◆ Texto fornecido
◆ ◆ ◆ ◆

Você já deve ter ouvido falar sobre o Brasil ser o “paraíso racial” ou o “país da igualdade”, onde não há discriminação de cor e todos vivem em harmonia. Ou então que o “vidas negras importam” é bobagem da geração atual problematizadora, que procura defeito em tudo. Porém, hoje vou te mostrar que os conflitos de raça no Brasil são muito antigos. E para falar sobre esse assunto vou falar sobre a ditadura militar (1964-1985) e o Movimento Negro Unificado (MNU; 1978- até hoje).
Primeiro vamos entender sobre a Democracia racial, a história desse termo, para então falarmos das lutas dos movimentos negros para desmitificar o “paraíso racial” brasileiro. Os historiadores e sociólogos marcam a publicação de Gilberto Freyre[1] (1933) como a primeira obra abordando este assunto, embora Freyre não use essa expressão. O argumento popularmente difundido era que a escravização brasileira tenha sido mais branda que a escravização nos Estados Unidos[2]. A partir dos anos 50, pesquisadores como Florestan Fernandes questionaram as interpretações de Casa grande & Senzala, expondo que não existia convivência harmônica entre brancos e negros, e que existe sim racismo no país.
Bittencourt[3] apresenta que a difusão do mito da democracia racial estava presente, não apenas no imaginário da população, mas que haviam também projetos educacionais a fim de popularizar esse ideal no período dos anos 50 e 60.
Os objetivos centrais da História elaborados pelas políticas públicas do período da democratização populista deveriam limitar-se à disseminação do ideário da “democracia racial brasileira”: a forma pacífica da abolição dos escravos, a importância dos jesuítas na pacificação dos indígenas na fase da colonização, as contribuições dos africanos e dos índios na cultura brasileira… (CIRCE FERNANDES BITTENCOURT, 2018)
Moura e Silva fala que além de ser uma enganação para os brancos, a democracia racial era também uma meta para uma sociedade utópica. A partir dessas exemplificações podemos ter uma ideia de como funcionava o imaginário da população brasileira e o projeto do Estado nos anos 60, sobre a tentativa de moderar a população negra suavizando as violências sofridas durante o período escravista e suas revoltas.
É nesse contexto que surge o Movimento Negro Unificado, bem como outros movimentos negros no final da década de 1970 e início de 1980. Em um contexto de repressão, em que movimentos organizados eram caracterizados como “subversivos” e eram monitorados e perseguidos pelo Estado. Kossling[4] pesquisou o movimento negro através dos documentos da DEOPS/SP.

◆ ◆ ◆ ◆

◆ Dados fornecidos
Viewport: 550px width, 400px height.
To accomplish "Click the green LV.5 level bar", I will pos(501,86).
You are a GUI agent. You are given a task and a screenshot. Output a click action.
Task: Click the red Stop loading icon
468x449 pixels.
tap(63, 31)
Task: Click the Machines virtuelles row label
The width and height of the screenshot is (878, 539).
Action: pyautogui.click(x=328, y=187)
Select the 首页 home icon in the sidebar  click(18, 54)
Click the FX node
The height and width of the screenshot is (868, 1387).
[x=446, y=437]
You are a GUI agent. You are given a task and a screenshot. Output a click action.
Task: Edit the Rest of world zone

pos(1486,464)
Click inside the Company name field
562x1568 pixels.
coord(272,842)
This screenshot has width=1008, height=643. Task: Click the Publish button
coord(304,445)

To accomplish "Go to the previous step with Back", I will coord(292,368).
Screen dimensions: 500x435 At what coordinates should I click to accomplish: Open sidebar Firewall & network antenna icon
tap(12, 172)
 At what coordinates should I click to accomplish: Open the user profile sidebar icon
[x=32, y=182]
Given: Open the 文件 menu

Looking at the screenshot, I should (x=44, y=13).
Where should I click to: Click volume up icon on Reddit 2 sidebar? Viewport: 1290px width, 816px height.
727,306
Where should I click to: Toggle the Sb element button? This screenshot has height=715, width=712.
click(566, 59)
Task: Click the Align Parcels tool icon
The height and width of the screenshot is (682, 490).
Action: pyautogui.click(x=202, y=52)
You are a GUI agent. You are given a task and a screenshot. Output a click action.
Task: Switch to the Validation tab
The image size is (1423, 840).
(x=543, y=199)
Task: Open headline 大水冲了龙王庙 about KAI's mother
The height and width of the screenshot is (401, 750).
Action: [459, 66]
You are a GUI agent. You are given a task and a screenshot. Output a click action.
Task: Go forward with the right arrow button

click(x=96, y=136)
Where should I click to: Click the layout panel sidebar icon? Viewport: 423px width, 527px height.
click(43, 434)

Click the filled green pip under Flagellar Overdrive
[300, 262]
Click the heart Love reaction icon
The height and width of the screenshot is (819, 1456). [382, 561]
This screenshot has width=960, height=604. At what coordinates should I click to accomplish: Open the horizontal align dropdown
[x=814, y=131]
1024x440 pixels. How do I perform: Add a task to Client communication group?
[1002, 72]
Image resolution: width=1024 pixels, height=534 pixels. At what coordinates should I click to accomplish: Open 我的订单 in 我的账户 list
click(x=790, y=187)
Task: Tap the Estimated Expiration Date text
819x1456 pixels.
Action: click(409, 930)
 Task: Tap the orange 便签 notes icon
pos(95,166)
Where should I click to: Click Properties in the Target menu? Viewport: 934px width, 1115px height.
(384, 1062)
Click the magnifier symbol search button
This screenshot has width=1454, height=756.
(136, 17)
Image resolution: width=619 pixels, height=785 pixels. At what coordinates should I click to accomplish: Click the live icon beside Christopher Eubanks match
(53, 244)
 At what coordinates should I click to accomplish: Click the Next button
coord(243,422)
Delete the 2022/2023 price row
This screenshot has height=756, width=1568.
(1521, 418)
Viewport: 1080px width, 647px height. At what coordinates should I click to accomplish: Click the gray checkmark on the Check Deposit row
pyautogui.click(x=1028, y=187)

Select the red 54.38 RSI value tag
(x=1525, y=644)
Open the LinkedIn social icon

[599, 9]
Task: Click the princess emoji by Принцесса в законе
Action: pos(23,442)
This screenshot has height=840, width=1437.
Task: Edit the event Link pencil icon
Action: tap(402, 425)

◆ ◆ ◆ ◆

◆ Exercícios
(a) Redimensione as linhas de dados que começam na linha com "Task: Tap the Estimated Expiration Date text" e terminam na linha com "pos(95,166)", ambas incluídas, reproduzindo todas essas linhas, inclusive as tarefas. Multiplique por 2,5 apenas as coordenadas das respostas e arredonde-as para números inteiros, com as metades para cima, sem alterar as tarefas nem as dimensões de tela.
(b) Retome o texto sobre o mito da democracia racial no Brasil e dê continuidade a ele a partir do ponto em que para.

◆ Respostas por exercício
(a)
Task: Tap the Estimated Expiration Date text
819x1456 pixels.
Action: click(1023, 2325)
 Task: Tap the orange 便签 notes icon
pos(238,415)

(b)
Desde a década de 1930 ocorreu uma atuação repressiva às associações de afro-descendentes, sustentada por uma visão policial que classificava essas associações como “introdutoras” da questão racial no Brasil e, por consequência, geradoras de conflitos que poderiam desestabilizar a “democracia racial brasileira”. (Kossling, Karin Sant’Anna, 2008)
Imagem 1: Jornal Folha de São Paulo. Fonte: El País.[5]
Criado em 1978, o movimento nasceu a partir do ato público organizado no Theatro Municipal de São Paulo contra a discriminação sofrida por quatro jovens negros no Clube de Regatas Tietê e o assassinato, sob tortura, do trabalhador negro Robson Silveira da Luz, em uma delegacia de polícia.
Imagem 2: Theatro Municipal. Inaugurado em 1911. Fonte: Arquivo público do estado de São Paulo.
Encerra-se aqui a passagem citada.